Семья, что жила над нами, как и мы, еле сводила концы с концами. Глава её шил картузы для флота. Было у него шесть дочек. Их отец только грустно посмеивался в бороду:
– Ты бы, Ваня, у меня хоть одну забрал. Шесть ртов, видит бог, это так много…
– Дядя Ицек, – спросил я как-то, – почему вам нельзя жить нигде, кроме нашей Корабушки?
– Богатые живут, где хотят. Бедные – куда их выселят. А молимся мы одному богу.
– Ваш бог слабый?
– Боги, Ваня, как люди: сильный тянется к сильному, слабый к слабому.
У меня к той поре сложилось своё представление о боге. Семья наша была не из богомольных, жила, следуя пословице: «На бога надейся, а сам не плошай». Исключение составляла только бабушка, а мы, внуки её, в церковь не заглядывали.
Не сложились у меня «божьи» дела и в школе.

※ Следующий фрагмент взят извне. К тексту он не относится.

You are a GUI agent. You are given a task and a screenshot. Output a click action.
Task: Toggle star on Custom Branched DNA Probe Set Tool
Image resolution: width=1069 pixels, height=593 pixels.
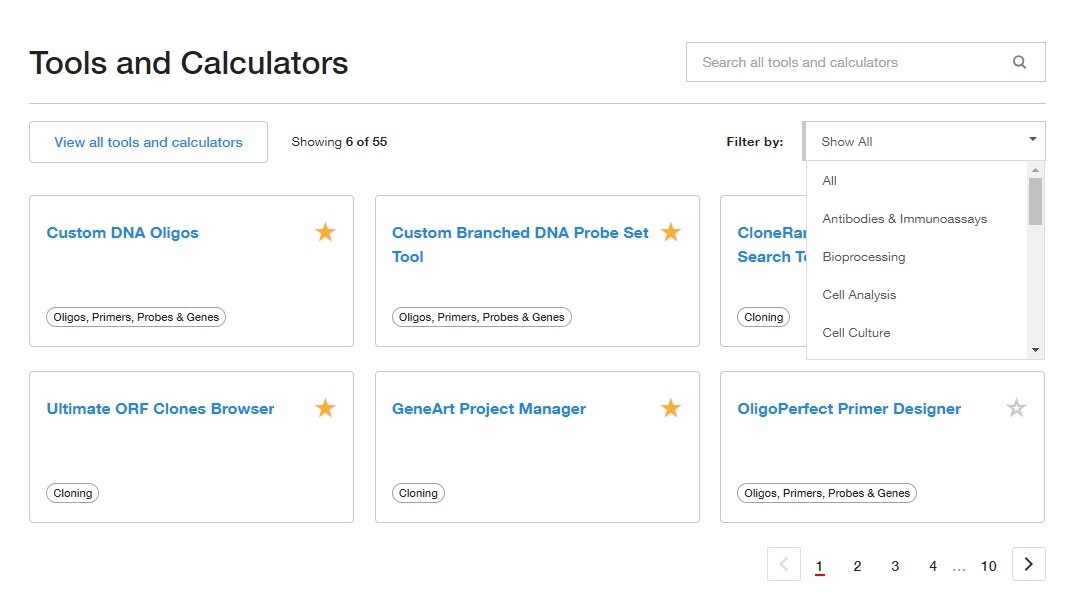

Но сначала расскажу о том, как мы учились. В школу я бегал босиком. Были одни ботинки, но отец их под замком прятал – от воскресенья до воскресенья. Только в самую большую стужу сидел дома, с тоской поглядывая в окошко. А так – шлёпаешь босиком по ледяным лужам. Ноябрь – декабрь в Севастополе – одни дожди. Вот и бежишь – ноги красные, сам мокрый. Школа в полутора километрах была. Прибегу, бывало, в бочке у водосточной трубы ополосну ноги, натяну тапочки, что мама из парусины сшила, и иду в класс. Босыми в школу не пускали. И почти никогда не простужался. Здоров был.
Если же и случалось простудиться – лечились домашним способом: закрывались с головой одеялом и дышали над чугуном с горячей картошкой в мундире.
Домашние способы лечения выручали меня не раз. В 1939 году, в самый канун XVIII съезда партии, я заболел ангиной. До съезда два дня осталось, я делегат, мне выступать предстоит – и вдруг заболел. Доктор осмотрел горло.
– Нарыв огромный, надо резать.
– Не надо резать, дайте мне в чугунке килограмма два горячей картошки и два-три суконных одеяла.
Дали. Сижу, дышу под одеялами, доктор за руку держит, пульс проверяет: у меня в ту пору давление высокое было.
Утром он снова ко мне пришёл, посмотрел горло и руками всплеснул:
– Двадцать лет практикую – ничего подобного не видел! Как и не было нарыва!
… Школа наша на Доковой улице была земской, единственной на Корабельной стороне. Каким чудом держалось это древнее здание – не представляю. Коридорчик узенький, протиснуться можно было разве что боком. Единственные наглядные пособия – глобус и видавшая виды карта.
Вот так мы учились, голытьба, дети рабочих Морского завода, матросов.
С Афоней Маминым, как самые маленькие, мы сидели на первой парте.